Una rabbia bruciante mi salì dentro. Come osava quella sconosciuta maltrattare mia figlia?
«Hai fatto benissimo a dirmelo, sono orgogliosa di te,» dissi, controllandomi. «Non dovrai più vederla se non vuoi. Ne parlerò con tuo padre e risolveremo, va bene?»
Bianca annuì, asciugandosi le lacrime.
A casa, l’abbracciai forte, rassicurandola del mio amore. Poi chiamai Davide.
«Claudia, cos’è successo?
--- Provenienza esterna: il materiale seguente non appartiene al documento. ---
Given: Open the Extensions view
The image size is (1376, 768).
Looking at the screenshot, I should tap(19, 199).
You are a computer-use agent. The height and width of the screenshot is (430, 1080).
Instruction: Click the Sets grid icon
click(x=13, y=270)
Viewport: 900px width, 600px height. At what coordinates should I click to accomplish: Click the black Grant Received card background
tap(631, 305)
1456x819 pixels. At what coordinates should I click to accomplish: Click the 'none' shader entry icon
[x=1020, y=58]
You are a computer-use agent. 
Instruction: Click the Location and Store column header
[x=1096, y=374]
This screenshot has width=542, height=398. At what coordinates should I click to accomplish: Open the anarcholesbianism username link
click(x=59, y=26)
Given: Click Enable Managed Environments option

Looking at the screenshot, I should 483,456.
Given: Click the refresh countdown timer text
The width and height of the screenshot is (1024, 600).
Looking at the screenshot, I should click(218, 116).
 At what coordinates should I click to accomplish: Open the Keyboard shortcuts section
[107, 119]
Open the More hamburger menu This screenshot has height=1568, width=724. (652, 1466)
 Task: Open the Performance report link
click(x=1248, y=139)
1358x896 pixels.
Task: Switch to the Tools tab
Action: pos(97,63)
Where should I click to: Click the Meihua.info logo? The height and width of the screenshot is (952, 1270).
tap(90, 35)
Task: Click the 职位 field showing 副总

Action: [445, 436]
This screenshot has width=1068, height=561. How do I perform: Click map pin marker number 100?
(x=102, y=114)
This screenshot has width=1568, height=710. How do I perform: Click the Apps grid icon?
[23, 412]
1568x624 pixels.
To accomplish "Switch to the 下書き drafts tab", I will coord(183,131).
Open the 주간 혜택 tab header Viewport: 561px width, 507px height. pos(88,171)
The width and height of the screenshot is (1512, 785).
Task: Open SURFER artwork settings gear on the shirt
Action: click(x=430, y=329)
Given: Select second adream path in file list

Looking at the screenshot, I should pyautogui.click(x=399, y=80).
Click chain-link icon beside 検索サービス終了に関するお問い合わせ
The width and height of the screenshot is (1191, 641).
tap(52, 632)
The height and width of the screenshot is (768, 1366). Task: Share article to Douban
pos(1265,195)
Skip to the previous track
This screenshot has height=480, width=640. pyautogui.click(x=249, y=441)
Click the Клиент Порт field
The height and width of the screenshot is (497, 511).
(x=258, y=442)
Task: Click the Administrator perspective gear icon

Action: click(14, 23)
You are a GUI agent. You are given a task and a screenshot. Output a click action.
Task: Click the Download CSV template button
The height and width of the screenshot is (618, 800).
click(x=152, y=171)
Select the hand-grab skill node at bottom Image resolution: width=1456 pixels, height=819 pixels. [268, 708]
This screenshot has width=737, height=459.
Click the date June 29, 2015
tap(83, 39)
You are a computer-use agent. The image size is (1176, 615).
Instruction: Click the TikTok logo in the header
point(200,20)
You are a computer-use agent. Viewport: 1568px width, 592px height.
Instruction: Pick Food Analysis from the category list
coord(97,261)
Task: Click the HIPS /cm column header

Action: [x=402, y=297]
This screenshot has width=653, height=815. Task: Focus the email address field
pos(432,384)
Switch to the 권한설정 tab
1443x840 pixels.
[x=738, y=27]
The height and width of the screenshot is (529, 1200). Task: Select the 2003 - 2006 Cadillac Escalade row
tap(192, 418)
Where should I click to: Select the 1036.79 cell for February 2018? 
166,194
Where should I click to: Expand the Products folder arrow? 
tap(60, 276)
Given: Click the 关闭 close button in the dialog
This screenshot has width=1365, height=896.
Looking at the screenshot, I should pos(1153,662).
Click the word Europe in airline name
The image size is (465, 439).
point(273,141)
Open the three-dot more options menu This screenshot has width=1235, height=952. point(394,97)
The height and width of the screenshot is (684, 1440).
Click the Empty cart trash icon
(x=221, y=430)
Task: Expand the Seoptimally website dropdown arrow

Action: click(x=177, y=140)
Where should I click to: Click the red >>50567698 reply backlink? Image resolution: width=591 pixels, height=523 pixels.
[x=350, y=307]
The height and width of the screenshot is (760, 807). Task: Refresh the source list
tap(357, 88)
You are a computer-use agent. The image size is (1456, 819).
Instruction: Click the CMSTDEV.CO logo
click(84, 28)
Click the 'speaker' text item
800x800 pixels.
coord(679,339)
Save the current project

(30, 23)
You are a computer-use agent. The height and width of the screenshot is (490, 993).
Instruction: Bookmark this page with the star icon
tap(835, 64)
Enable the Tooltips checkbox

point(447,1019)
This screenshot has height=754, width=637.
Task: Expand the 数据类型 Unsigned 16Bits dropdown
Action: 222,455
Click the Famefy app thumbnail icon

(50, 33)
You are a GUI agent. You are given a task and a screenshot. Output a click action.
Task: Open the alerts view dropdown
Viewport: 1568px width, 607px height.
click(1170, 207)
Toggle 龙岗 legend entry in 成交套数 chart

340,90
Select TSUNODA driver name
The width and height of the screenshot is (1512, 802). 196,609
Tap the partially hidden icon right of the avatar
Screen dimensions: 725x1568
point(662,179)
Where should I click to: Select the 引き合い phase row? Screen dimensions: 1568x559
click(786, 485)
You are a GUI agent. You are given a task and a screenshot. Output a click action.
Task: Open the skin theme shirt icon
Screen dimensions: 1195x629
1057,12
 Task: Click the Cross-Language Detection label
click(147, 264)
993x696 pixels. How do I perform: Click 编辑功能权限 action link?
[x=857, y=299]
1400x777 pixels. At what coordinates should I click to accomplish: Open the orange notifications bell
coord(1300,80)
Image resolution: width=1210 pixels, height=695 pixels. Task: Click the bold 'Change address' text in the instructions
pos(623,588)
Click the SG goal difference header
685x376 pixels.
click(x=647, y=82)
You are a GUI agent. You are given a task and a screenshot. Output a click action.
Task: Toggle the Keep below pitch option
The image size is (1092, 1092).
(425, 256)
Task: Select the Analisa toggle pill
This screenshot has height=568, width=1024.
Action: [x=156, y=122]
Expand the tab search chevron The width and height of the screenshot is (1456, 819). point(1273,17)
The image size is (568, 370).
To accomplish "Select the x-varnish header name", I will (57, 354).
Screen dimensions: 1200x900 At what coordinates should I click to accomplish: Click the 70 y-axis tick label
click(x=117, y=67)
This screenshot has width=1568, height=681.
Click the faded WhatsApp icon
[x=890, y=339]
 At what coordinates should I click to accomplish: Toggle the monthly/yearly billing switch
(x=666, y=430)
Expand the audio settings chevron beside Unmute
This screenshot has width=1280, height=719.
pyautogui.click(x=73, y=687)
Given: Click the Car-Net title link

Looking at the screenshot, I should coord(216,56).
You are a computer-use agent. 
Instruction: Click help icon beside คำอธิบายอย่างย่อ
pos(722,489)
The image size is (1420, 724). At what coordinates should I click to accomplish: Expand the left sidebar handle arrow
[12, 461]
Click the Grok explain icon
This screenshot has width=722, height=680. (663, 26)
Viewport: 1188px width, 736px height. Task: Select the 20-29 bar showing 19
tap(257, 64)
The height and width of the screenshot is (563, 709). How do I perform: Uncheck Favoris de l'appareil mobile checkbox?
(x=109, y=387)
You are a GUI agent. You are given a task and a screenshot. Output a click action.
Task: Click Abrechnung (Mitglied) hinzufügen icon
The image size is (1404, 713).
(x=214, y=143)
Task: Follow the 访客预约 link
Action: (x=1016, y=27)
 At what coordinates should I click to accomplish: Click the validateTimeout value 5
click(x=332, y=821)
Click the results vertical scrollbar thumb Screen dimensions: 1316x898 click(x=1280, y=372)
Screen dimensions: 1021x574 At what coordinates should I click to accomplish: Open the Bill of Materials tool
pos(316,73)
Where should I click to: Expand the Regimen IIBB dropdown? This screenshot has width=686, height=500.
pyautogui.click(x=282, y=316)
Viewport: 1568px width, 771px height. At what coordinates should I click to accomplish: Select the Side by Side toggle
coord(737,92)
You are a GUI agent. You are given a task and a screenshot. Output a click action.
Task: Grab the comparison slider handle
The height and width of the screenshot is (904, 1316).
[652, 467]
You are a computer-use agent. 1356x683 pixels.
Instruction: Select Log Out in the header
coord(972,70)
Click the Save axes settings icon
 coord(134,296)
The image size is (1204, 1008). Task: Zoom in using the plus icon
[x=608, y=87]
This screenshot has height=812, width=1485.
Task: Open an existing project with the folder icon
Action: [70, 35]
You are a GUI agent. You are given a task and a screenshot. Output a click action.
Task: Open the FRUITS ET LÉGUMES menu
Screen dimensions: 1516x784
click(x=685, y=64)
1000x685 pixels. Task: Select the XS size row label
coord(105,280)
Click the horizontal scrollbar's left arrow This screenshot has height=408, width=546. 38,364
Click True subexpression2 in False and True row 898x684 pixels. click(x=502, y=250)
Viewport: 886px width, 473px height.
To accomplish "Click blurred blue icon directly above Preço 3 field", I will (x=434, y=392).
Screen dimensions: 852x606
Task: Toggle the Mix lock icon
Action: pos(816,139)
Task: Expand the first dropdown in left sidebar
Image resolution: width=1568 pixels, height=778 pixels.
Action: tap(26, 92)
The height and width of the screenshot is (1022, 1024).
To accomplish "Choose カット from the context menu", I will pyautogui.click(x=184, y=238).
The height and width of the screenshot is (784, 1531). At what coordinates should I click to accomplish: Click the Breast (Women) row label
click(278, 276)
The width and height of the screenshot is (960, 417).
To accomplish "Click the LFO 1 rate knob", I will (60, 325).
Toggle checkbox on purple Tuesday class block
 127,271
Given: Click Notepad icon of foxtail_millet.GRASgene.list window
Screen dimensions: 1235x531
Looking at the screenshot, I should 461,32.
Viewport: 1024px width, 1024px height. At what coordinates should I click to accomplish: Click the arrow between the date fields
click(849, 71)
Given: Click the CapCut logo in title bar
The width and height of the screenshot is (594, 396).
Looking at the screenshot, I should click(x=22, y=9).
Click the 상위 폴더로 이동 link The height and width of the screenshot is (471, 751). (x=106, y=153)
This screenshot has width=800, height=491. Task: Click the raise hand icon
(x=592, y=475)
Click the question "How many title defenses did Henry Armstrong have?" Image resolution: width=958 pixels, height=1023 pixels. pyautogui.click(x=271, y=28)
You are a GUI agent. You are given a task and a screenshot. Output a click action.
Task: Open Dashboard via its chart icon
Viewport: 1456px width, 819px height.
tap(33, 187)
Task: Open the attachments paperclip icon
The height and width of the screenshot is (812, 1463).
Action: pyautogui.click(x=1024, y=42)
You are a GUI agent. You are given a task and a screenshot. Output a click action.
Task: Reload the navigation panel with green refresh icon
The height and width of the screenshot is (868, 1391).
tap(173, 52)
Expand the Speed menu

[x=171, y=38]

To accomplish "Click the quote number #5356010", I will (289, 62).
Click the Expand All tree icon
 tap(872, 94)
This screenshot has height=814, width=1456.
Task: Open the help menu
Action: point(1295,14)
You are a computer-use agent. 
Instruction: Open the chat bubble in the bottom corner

Lara mi ha detto che sei venuta a prendere Bianca.»
«Sì, è successo qualcosa. Bianca ha usato la nostra parola in codice perché Lara la maltratta quando tu non ci sei.»
Silenzio. «Ma… no, Lara non farebbe mai…»
«L’ha fatto, Davide. Bianca piangeva in macchina. Aveva paura di dirlo a te, ma lo ha detto a me, nel modo in cui poteva.»
«Mi dispiace, non lo sapevo. Parlerò con Lara. Non è accettabile.»
«No, non lo è. Ma l’importante ora è Bianca.»
«Hai ragione. Ci penso io, promesso.»
Dopo quella chiamata, crollai sul divano, esausta. Non era così che immaginavo quel weekend, ma ero grata che Bianca avesse avuto il coraggio di usare la nostra parola segreta.
Da quel giorno, decisi di darle un telefono. La tecnologia può essere complicata, ma almeno avrebbe avuto un modo per raggiungermi direttamente.
Riflettendo su quell’episodio, capii quanto fosse importante avere una parola in codice con i propri figli. Una semplice precauzione può fare la differenza. Ma bisogna sceglierla con cura.
Primo, evitate parole comuni che potrebbero uscire in una conversazione normale, come «scuola» o «festa». Scegliete qualcosa di unico, difficile da indovinare.
Secondo, se il bambino è abbastanza grande, una breve frase come «sole nel bosco» o «pinguino ballerino» può essere ancora più sicura. Assicuratevi che la ricordi facilmente, anche sotto stress.
Terzo, provate diversi scenari per fare pratica, così si sentirà preparato se mai dovesse usarla.
La nostra esperienza è stata un duro promemoria di quanto un piccolo accorgimento possa fare la differenza. Spero che, raccontandola, altri genitori possano fare lo stesso con i propri figli. Potrebbe salvarli in un momento di bisogno.